Less than a month after former police officer Walter Pacheco was sentenced to prison for his repeated harassment of a woman, he has asked a judge to rescind that punishment and give him probation instead, according to court records.

“The court’s action of sentencing the defendant to prison has impressed upon him the importance of living a lawful lifestyle,” his attorney, David Barajas of Des Moines, wrote last week.

Ex-cop says newly imposed prison sentence has already set him straight
Booking photo of Walter Pacheco. (Courtesy of Polk County Jail)

Pacheco, 29, of Pleasant Hill, is asking a district court judge to reconsider the 19-year prison sentence that was imposed last month for probation violations in four of his criminal cases.

Pacheco — also known by the surname Pacheco Belen — has been convicted of burglary, stalking, tampering with a witness and willful injury, but prison sentences that resulted from those convictions were initially suspended. The victim of most of the crimes was an ex-girlfriend whom he continued to harass after being arrested and after being convicted and put on probation, court records show.
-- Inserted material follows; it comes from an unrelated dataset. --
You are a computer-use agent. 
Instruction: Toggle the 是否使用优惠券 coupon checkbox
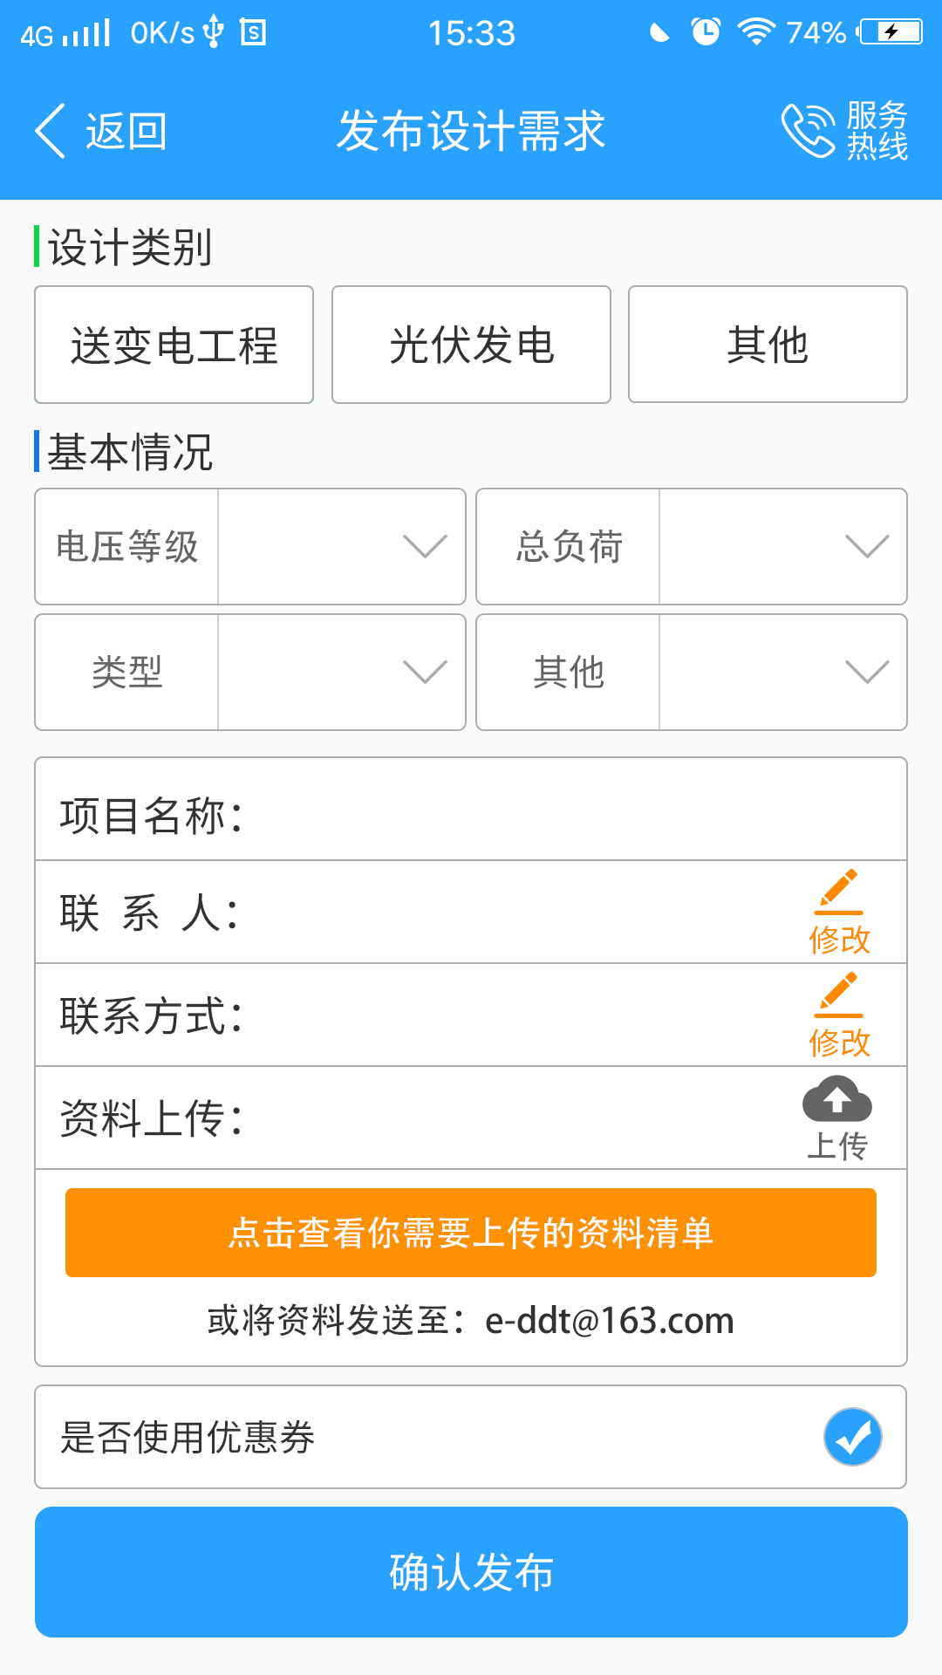point(852,1437)
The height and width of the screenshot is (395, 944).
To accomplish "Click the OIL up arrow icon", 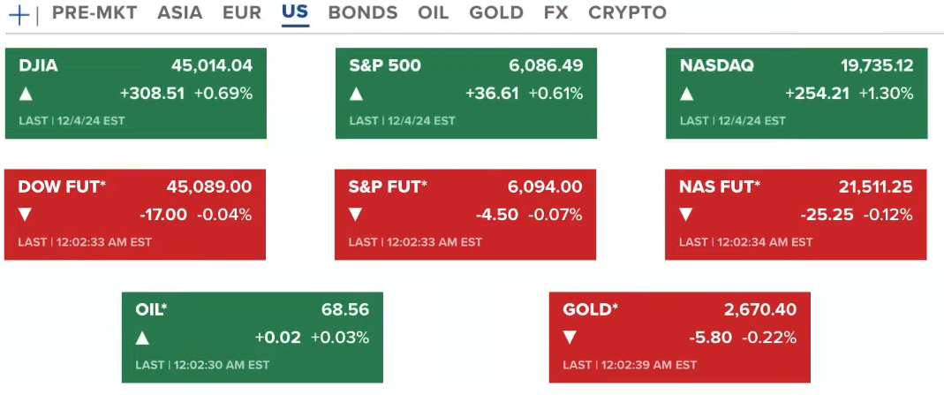I will [x=143, y=338].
In August 2023, a judge warned Pacheco that he risked imprisonment if he continued to attempt to contact the woman in violation of a court order.

“He may be on the road to prison,” District Judge Jeffrey Farrell wrote when he opted to sentence Pacheco to 24 days in jail for a no-contact order violation rather than impose the suspended prison sentence.

“Defendant is a smart guy and has to figure this out right now,” Farrell wrote. “The court is not going to mess around with repeated no-contact order violations. His relationship with the victim needs to end.”

But not long after Pacheco was released from jail he allegedly tried to approach the woman at a public gym and tailed her in his vehicle, court records show. He was arrested for felony stalking, which led another judge to impose the looming prison sentence in April 2024.

Part of Pacheco’s request for a reconsideration of that sentence is based on an apparent procedural error. Barajas, his attorney, wrote that he was appointed to represent Pacheco in three of the four cases that were affected by the probation violation, and that Pacheco was, in essence, not represented for the fourth.

Barajas did not immediately respond to a request to comment for this article.

The matter is set to be discussed during a court hearing next week. Pacheco is still being held in the Polk County Jail, according to the jail’s records.

A trial for his most recent criminal charge of stalking in violation of a protective order is set for April 20, court records show. The crime is punishable by up to 10 years in prison.

Pacheco was briefly a police officer in Carroll, where he was forced to resign, and in Eagle Grove, where he was fired. He surrendered his peace officer certification in September 2022, several months after his initial arrest.